Eine Berliner Bigband und einige Ikonen aus der Zeit, als in Mali noch grosse Orchester in den Bahnstationen und Hotels aufspielten – Cinemascope-Sounds.
Die Geschichte dieser Aufnahmen kann mit zwei Mal „Es war einmal“ erzählt werden. Da war einmal in den 60er und 70er Jahren eine Zeit, als die Latin-Sounds aus Kuba und der amerikanischen Ostküste nach Westafrika zurückkehrten. Im Senegal beeinflusste das Projekte wie das Orchestra Baobab oder Africando. In Mali entstanden unter diesem Einfluss Grossformationen wie die Rail Band in Bamako, oder die Super Bitons de Segou.
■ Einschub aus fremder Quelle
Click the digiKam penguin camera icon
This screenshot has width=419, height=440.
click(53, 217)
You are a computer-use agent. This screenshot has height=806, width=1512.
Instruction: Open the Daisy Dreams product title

Sie waren die musikalischen Petrischalen für spätere Stars wie Salif Keita, Cheick Tidiane Seck oder Mory Kanté.
Dann war da einmal – und ist immer noch – das Omniversal Earkestra, das seit mehreren Jahren einmal pro Woche in Berlin aufspielt. Die Musiker stammen aus unterschiedlichen Stilheimaten. Sie arbeiten mit einem Big Band Repertoire zwischen Duke Ellington und Fela Kuti. Und irgendwann kamen die Kompositionen der grossen Truppen aus Mali in die Sammlung. Daraus entwickelte sich auch der Wunsch, zu den verbleibenden Altmeistern nach Mali zu reisen, mit ihnen zu musizieren, gegenseitig zu lernen. Die Reise der Bigband wurde in einem Dokumentarfilm festgehalten, zwei Teaser aus dem Film sind auf der Website zum Album mali70.de und auf Trikont.de, dem Label, das das Projekt begleitet, zu sehen.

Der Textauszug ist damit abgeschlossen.